My dad sent me an article a few years ago, from way back in 2003, that Tom Verducci wrote about Henderson refusing to hang up his cleats, still playing independent league ball for a team in Newark, NJ.
It was equally funny and sad. Henderson was the kind of guy you could tell didn't know what to do with himself besides play baseball. He would do whatever it took to be involved in the game somehow, someway- even if it meant schlubbing around in a beatup coach bus, playing with a bunch of kids who weren't even born when he was setting single season steals records, and setting the record for all time.
In a sport full of true greats- Mays, Mantle, Aaron, Williams, Ruth- Rickey carved out his own niche, blending skill with charisma in a way that left his mark forever. His 81 leadoff home runs. His 1,406 stolen bases. His Hall of Fame induction on the first ballot. These aren’t just stats- they are statements of a man who lived for greatness, who chased it down and made it his own.
Bill James, the father of modern baseball analysis, once said that "if you could split Rickey into two players, you’d have two Hall of Famers." It’s hard to imagine a more fitting tribute to a man who did everything at an elite level.
I think this sums up Henderson perfectly, and is how we should remember him-
Here's an awesome article Peter Gammons wrote for Sports Illustrated during Henderson's MVP 1990 season.
Here's a great documenatry on Rickey's life and career.
Here are some great Rickey tributes and stories -
Rickey's HOF Induction Speech
Some of the best Henderson stories from over the years -
– In the early 1980s the A’s couldn’t balance their accounts until they discovered Henderson had failed to cash a $1 million check, instead framing it on his wall at home. A’s insiders insist this did happen. Henderson also sat on a reported six-figure check during his time with the Yankees, saying at the time there was no problem, he was just “waiting for the money market rates to go up” before cashing it.

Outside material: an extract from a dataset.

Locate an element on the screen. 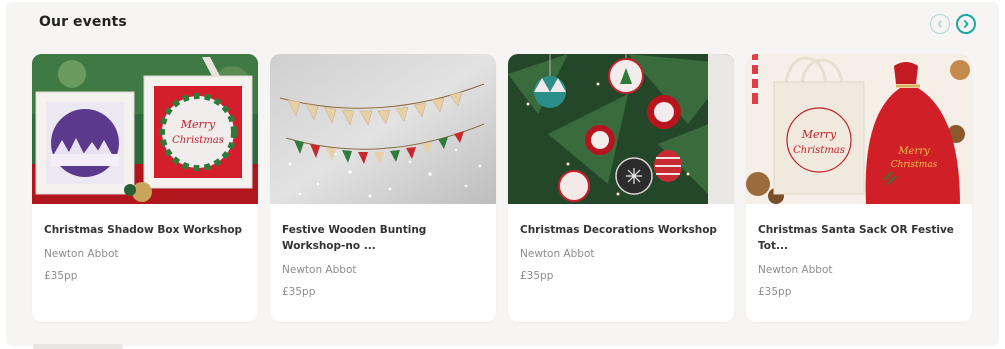 The height and width of the screenshot is (349, 1005). event-image-santa-sack: Merry Christmas Merry Christmas is located at coordinates (859, 129).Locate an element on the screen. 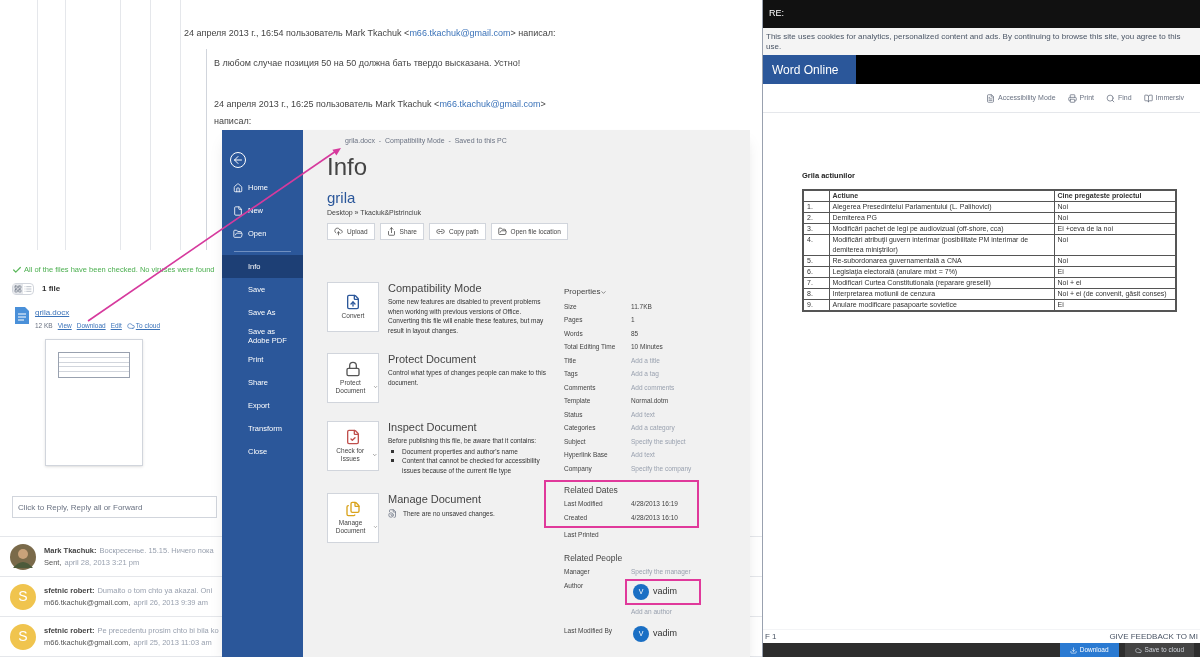 This screenshot has height=657, width=1200. word-document-icon is located at coordinates (22, 316).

– Henderson played for the Mariners in 2000 and, according to legend, walked up to John Olerud at the batting cage and asked the Seattle first baseman why he wore a batting helmet in the field. Olerud explained he suffered a brain aneurysm as a college player at Washington State and wore the helmet for protection and Henderson responded, “Yeah, I used to play with a guy that had the same thing.” Olerud, who previously was Henderson’s teammate with the Mets and the Blue Jays, said, “Yeah, that was me.” Both players say the exchange never happened, but wished it had.

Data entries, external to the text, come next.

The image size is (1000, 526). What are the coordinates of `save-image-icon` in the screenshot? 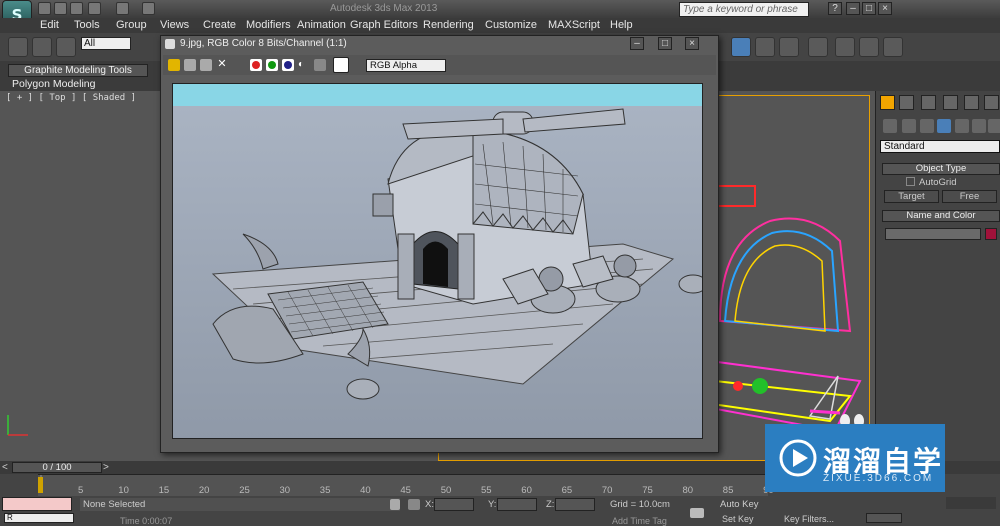 It's located at (174, 65).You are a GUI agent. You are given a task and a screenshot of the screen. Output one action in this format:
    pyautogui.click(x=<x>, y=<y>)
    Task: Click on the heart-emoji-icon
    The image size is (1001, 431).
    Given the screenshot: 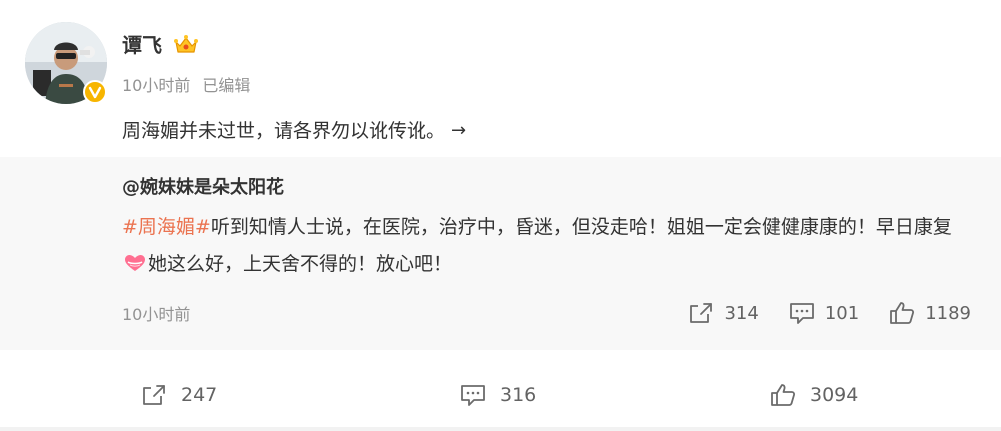 What is the action you would take?
    pyautogui.click(x=135, y=260)
    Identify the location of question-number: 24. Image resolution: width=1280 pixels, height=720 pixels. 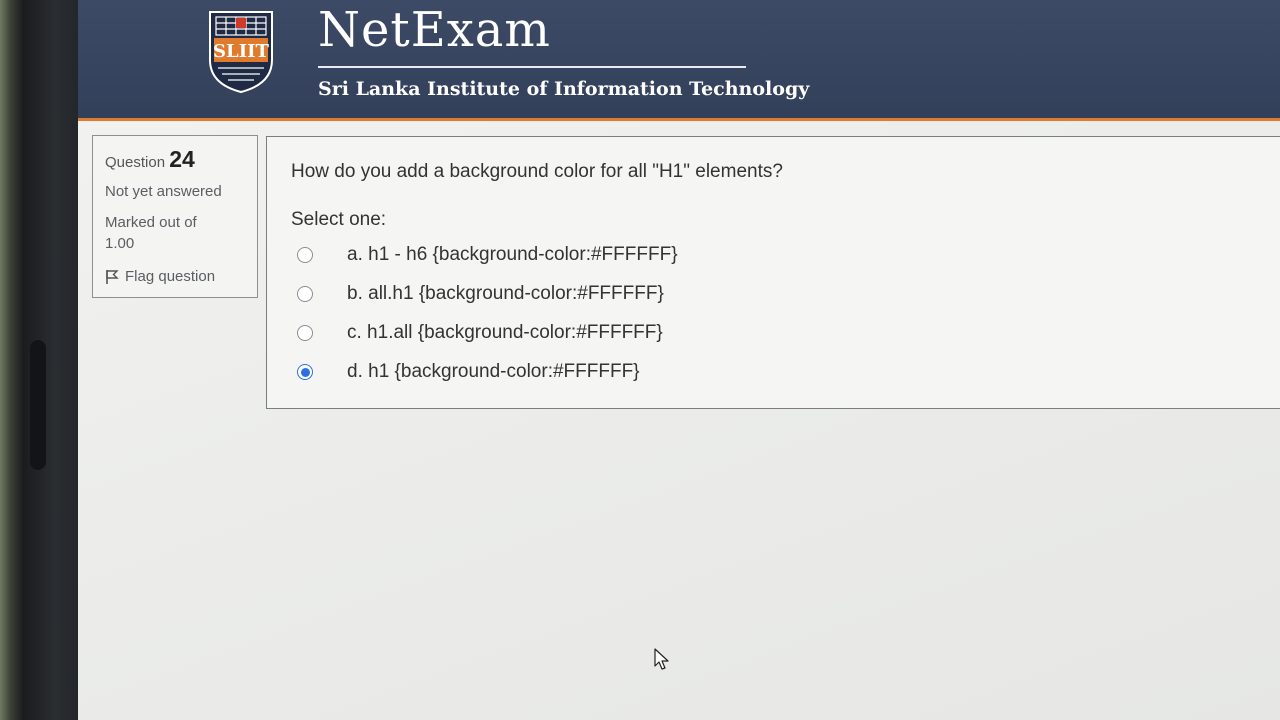
(182, 159).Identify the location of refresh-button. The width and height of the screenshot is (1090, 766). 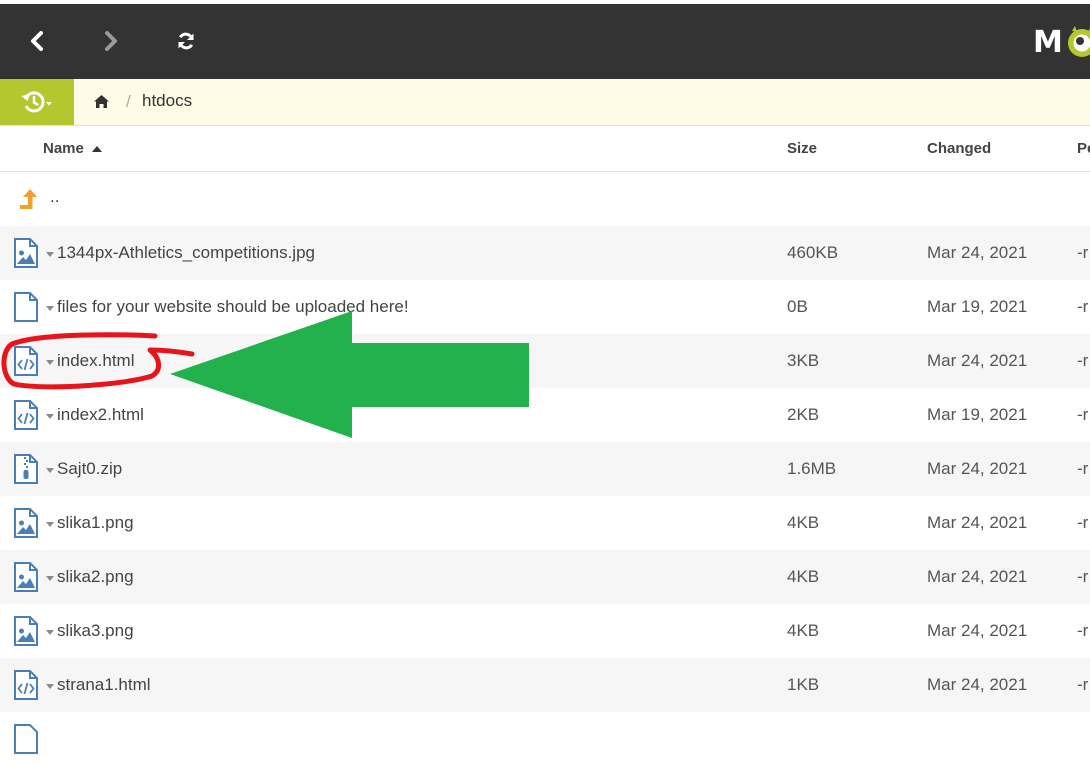
(186, 41).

– A major star since the early 1980s, Henderson was known for using fake names when he checked into hotels around the league to avoid attracting attention from fans and the media. One of the names he used: Richard Pryor.
— Henderson complained a lot about being underpaid. His recourse often was be the last player on the team to report to spring training. He also once told reporters, “If they’re going to pay me like (light-hitting middle infielder Mike) Gallego, I’m going to play like Gallego.”
- In 2003, at the age of 44, Henderson turned a stint with the independent league Newark Bears into a 30-game run with the Los Angeles Dodgers. In what turned out to be his final game in the majors, Henderson pinch hit against the Giants and scored a run after being hit with a pitch thrown by reliever Jason Christiansen.
Rickey being Rickey, he didn’t officially accept he was retired until he was named the Mets first-base coach in 2007 – the same year A’s then-general manager Billy Beane, a former teammate, said earlier in the spring he’d consider activating Henderson for a day when the rosters expanded at the end of the season so he could end his career as an Athletic.
But even at the age of 48, Henderson left open the door for a potential return to the field when he took the Mets coaching job.
“If it was a situation where we were going to win the World Series and I was the only player that they had left, I would put on the shoes,” Henderson told reporters. “I haven’t submitted retirement papers to MLB, but I think MLB already had their papers that I was retired.”